**SHORT PROBLEM**
Reproduce word for word the part of the material below that begins with the line containing "You are a computer-use agent. The" and ends with the line containing "pyautogui.click(x=1316, y=387)", both lines included.

Items from a dataset
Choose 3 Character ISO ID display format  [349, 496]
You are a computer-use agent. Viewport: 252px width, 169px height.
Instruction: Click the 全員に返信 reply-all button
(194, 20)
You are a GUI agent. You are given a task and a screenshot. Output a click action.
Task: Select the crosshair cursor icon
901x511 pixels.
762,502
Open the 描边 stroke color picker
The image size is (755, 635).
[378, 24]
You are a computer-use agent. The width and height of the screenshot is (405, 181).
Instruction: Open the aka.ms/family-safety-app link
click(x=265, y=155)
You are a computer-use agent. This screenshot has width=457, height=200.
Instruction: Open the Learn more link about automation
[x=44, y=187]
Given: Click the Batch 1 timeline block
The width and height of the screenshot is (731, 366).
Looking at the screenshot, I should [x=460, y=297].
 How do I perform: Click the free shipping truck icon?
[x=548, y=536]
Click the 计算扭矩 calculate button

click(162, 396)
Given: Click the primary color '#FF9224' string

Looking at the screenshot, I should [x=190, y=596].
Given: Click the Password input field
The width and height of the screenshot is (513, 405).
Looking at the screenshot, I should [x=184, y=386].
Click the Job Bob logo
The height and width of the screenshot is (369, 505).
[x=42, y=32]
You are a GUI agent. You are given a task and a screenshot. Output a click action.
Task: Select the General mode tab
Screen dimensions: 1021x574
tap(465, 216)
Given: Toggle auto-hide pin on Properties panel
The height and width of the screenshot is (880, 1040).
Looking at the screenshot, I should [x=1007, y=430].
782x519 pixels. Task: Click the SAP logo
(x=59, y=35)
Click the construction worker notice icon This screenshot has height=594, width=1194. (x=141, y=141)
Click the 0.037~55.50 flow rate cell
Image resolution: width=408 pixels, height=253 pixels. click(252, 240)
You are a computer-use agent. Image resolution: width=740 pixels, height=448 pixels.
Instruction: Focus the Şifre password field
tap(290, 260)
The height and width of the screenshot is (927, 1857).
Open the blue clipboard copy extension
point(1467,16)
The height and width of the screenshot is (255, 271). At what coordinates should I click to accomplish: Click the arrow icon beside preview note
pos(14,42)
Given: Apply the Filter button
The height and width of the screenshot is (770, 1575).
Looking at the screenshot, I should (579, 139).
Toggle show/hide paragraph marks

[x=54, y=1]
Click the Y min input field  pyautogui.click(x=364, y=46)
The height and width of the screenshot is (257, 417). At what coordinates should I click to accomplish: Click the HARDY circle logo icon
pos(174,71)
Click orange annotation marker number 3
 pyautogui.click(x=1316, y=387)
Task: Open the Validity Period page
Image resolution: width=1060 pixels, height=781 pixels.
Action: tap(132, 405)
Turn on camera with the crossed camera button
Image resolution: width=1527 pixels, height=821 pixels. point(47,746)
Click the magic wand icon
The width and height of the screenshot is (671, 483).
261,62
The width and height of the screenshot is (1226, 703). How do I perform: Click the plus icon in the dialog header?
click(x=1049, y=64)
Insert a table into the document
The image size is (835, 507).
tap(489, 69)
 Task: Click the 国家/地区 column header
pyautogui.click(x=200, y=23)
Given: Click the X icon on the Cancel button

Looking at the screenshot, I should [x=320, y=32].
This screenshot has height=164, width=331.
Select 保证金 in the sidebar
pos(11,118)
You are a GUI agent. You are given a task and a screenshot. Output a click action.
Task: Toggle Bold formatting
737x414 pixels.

**FINAL RESULT**
You are a computer-use agent. The width and height of the screenshot is (405, 181).
Instruction: Open the aka.ms/family-safety-app link
click(x=265, y=155)
You are a computer-use agent. This screenshot has width=457, height=200.
Instruction: Open the Learn more link about automation
[x=44, y=187]
Given: Click the Batch 1 timeline block
The width and height of the screenshot is (731, 366).
Looking at the screenshot, I should [x=460, y=297].
 How do I perform: Click the free shipping truck icon?
[x=548, y=536]
Click the 计算扭矩 calculate button

click(162, 396)
Given: Click the primary color '#FF9224' string

Looking at the screenshot, I should [x=190, y=596].
Given: Click the Password input field
The width and height of the screenshot is (513, 405).
Looking at the screenshot, I should [x=184, y=386].
Click the Job Bob logo
The height and width of the screenshot is (369, 505).
[x=42, y=32]
You are a GUI agent. You are given a task and a screenshot. Output a click action.
Task: Select the General mode tab
Screen dimensions: 1021x574
tap(465, 216)
Given: Toggle auto-hide pin on Properties panel
The height and width of the screenshot is (880, 1040).
Looking at the screenshot, I should [x=1007, y=430].
782x519 pixels. Task: Click the SAP logo
(x=59, y=35)
Click the construction worker notice icon This screenshot has height=594, width=1194. (x=141, y=141)
Click the 0.037~55.50 flow rate cell
Image resolution: width=408 pixels, height=253 pixels. click(252, 240)
You are a computer-use agent. Image resolution: width=740 pixels, height=448 pixels.
Instruction: Focus the Şifre password field
tap(290, 260)
The height and width of the screenshot is (927, 1857).
Open the blue clipboard copy extension
point(1467,16)
The height and width of the screenshot is (255, 271). At what coordinates should I click to accomplish: Click the arrow icon beside preview note
pos(14,42)
Given: Apply the Filter button
The height and width of the screenshot is (770, 1575).
Looking at the screenshot, I should (579, 139).
Toggle show/hide paragraph marks

[x=54, y=1]
Click the Y min input field  pyautogui.click(x=364, y=46)
The height and width of the screenshot is (257, 417). At what coordinates should I click to accomplish: Click the HARDY circle logo icon
pos(174,71)
Click orange annotation marker number 3
 pyautogui.click(x=1316, y=387)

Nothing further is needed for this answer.